* Dataset records:

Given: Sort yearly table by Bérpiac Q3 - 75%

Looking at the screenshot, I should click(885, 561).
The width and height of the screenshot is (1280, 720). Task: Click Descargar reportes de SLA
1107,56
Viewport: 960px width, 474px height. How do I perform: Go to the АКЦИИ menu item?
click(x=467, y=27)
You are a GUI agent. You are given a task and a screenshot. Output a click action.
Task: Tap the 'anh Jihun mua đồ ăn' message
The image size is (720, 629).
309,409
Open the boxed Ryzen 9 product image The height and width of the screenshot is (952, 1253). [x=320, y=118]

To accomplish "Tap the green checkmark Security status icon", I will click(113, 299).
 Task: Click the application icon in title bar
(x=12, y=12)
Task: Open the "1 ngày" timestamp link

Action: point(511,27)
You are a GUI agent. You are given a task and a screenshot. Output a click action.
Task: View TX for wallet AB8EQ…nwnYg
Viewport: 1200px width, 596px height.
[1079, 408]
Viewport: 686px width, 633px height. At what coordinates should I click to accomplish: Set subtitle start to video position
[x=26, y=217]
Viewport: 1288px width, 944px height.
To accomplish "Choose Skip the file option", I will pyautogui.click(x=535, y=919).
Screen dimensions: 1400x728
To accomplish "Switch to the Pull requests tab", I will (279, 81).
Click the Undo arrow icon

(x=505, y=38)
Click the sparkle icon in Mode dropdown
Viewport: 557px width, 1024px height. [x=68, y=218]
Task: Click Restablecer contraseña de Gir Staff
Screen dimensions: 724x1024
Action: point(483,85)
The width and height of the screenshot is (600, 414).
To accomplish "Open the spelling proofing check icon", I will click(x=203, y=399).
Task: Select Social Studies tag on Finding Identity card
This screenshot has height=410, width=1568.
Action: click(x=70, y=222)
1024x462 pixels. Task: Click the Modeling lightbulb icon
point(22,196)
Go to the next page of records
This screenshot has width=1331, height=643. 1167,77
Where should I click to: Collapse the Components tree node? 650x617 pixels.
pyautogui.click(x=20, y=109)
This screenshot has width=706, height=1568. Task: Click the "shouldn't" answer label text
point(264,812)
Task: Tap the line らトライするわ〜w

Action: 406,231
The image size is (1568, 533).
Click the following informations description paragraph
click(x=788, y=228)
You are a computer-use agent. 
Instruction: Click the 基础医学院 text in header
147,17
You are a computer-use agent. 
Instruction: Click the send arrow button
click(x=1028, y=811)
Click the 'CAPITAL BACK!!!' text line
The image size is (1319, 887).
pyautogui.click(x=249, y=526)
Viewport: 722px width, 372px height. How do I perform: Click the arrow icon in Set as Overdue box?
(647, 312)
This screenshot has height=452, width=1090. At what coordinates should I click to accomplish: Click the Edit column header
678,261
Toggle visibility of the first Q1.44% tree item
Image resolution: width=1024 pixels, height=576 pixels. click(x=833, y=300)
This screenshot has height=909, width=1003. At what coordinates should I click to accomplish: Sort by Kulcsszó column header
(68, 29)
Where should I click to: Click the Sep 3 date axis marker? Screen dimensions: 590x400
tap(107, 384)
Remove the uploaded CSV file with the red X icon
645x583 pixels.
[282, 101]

* Exercise instructions:
Repeat the whole listing word for word.

* Solution to the exercise:
Given: Sort yearly table by Bérpiac Q3 - 75%

Looking at the screenshot, I should click(885, 561).
The width and height of the screenshot is (1280, 720). Task: Click Descargar reportes de SLA
1107,56
Viewport: 960px width, 474px height. How do I perform: Go to the АКЦИИ menu item?
click(x=467, y=27)
You are a GUI agent. You are given a task and a screenshot. Output a click action.
Task: Tap the 'anh Jihun mua đồ ăn' message
The image size is (720, 629).
309,409
Open the boxed Ryzen 9 product image The height and width of the screenshot is (952, 1253). [x=320, y=118]

To accomplish "Tap the green checkmark Security status icon", I will click(113, 299).
 Task: Click the application icon in title bar
(x=12, y=12)
Task: Open the "1 ngày" timestamp link

Action: point(511,27)
You are a GUI agent. You are given a task and a screenshot. Output a click action.
Task: View TX for wallet AB8EQ…nwnYg
Viewport: 1200px width, 596px height.
[1079, 408]
Viewport: 686px width, 633px height. At what coordinates should I click to accomplish: Set subtitle start to video position
[x=26, y=217]
Viewport: 1288px width, 944px height.
To accomplish "Choose Skip the file option", I will pyautogui.click(x=535, y=919).
Screen dimensions: 1400x728
To accomplish "Switch to the Pull requests tab", I will (279, 81).
Click the Undo arrow icon

(x=505, y=38)
Click the sparkle icon in Mode dropdown
Viewport: 557px width, 1024px height. [x=68, y=218]
Task: Click Restablecer contraseña de Gir Staff
Screen dimensions: 724x1024
Action: point(483,85)
The width and height of the screenshot is (600, 414).
To accomplish "Open the spelling proofing check icon", I will click(x=203, y=399).
Task: Select Social Studies tag on Finding Identity card
This screenshot has height=410, width=1568.
Action: click(x=70, y=222)
1024x462 pixels. Task: Click the Modeling lightbulb icon
point(22,196)
Go to the next page of records
This screenshot has width=1331, height=643. 1167,77
Where should I click to: Collapse the Components tree node? 650x617 pixels.
pyautogui.click(x=20, y=109)
This screenshot has width=706, height=1568. Task: Click the "shouldn't" answer label text
point(264,812)
Task: Tap the line らトライするわ〜w

Action: 406,231
The image size is (1568, 533).
Click the following informations description paragraph
click(x=788, y=228)
You are a computer-use agent. 
Instruction: Click the 基础医学院 text in header
147,17
You are a computer-use agent. 
Instruction: Click the send arrow button
click(x=1028, y=811)
Click the 'CAPITAL BACK!!!' text line
The image size is (1319, 887).
pyautogui.click(x=249, y=526)
Viewport: 722px width, 372px height. How do I perform: Click the arrow icon in Set as Overdue box?
(647, 312)
This screenshot has height=452, width=1090. At what coordinates should I click to accomplish: Click the Edit column header
678,261
Toggle visibility of the first Q1.44% tree item
Image resolution: width=1024 pixels, height=576 pixels. click(x=833, y=300)
This screenshot has height=909, width=1003. At what coordinates should I click to accomplish: Sort by Kulcsszó column header
(68, 29)
Where should I click to: Click the Sep 3 date axis marker? Screen dimensions: 590x400
tap(107, 384)
Remove the uploaded CSV file with the red X icon
645x583 pixels.
[282, 101]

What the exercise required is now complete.